The 500 error, on the other hand, means that there is a mistake in the .htaccess file itself, so your server is taking the safest route by not letting anyone in. It can mean other things too, but this seems the likeliest explanation. (Voice of experience.) I believe 500-class errors "hit" before 400-class errors, so if a page potentially has both, you'll only see the 500.

Booboo #1

Make sure your .htaccess contains this line:
RewriteEngine On
It has to go before any rewrites.

Booboo #2

Ain't no such thing as RewriteMatch. I was thinking of redirects. The word is RewriteCond.

So your "referer" is
{blahblah} gallery/index\.php\?level=picture&id=96
or, generically,
gallery/index\.php\?level=\w+&id=\d+

The . and ? in the address have to be "escaped" so the RegEx knows you mean the literal . and ? characters. \w+ means "buncha text" and \d+ means, more narrowly, "buncha numbers". Exact form isn't important; you could just as well say .+ meaning "some stuff here". You just need to ensure that "level" and "id" are included.

Booboo #3
If your server works the same as mine, the site "thinks" you're in the requested location when you're really in the new one, so if you have any relative links-- such as to stylesheets or thumbnails-- it can't find them. (Again, I tested this on an analogous page of my own.) So for the last part of the rewrite you have to give the full address of the new page.

Try this:

RewriteCond %{HTTP_REFERER} !gallery/index\.php\?level=\w+&id=\d+$ [NC]
RewriteRule \.(jpe?g|JPE?G|gif|GIF|png|PNG)$ http://example.co.uk/digitalimages/gallery/index.php [L]

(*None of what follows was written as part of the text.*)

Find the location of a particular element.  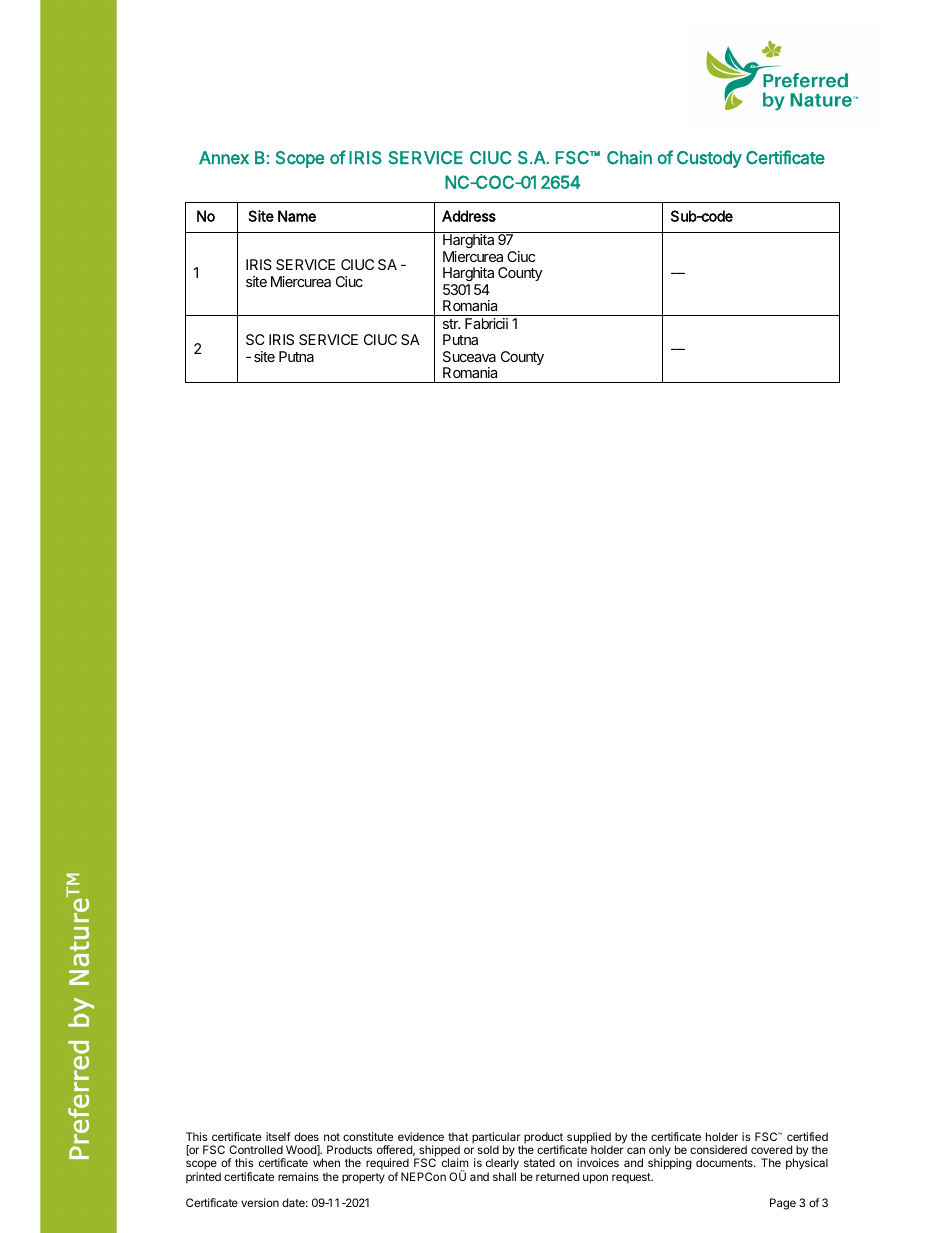

str is located at coordinates (451, 324).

If you know for a fact that all your big pictures have the same extension, you can simplify the middle part to

RewriteRule \.jpg$ etc.

This version has to go in the directory that your full-size pictures live in, so it doesn't block the thumbnails at the higher level. Alternatively, you can split the first part:

RewriteRule /large/.+\.jpg$ http://example.co.uk/digitalimages/gallery/index.php [L]

meaning that the requested image has to be somewhere inside a directory called "large". (I tested this too.)

Try that.

:: mopping brow ::

ctrlaltdel

6:28 pm on May 7, 2011 (gmt 0)

10+ Year Member



Thank you so very much lucy24 for all the trouble you have gone to to help me with this.

I ended up with this which i placed in the content folder
(which has both thumbs and large image folders for all different categories of my image)
It worked just fine.
At first it didnt show the thumbs, so i chnaged to ytour later suggestion of adding /large/ and that solved it.

RewriteEngine On
RewriteCond %{HTTP_REFERER} !gallery/index\.php\?level=\w+&id=\d+$ [NC]
RewriteRule /large/.+\.jpg$ http://example.co.uk/index.html [L]


Now anytime anyone types the URL in a new window, it boots them to my homepage :) :) :)
If they can find a way around the right click disable and the .htaccess file thats been set up, they are welcome to the image :)

Again thanks so very much :)

P.S. I deleted the htacces with deny all in, it didnt seem to affect anything.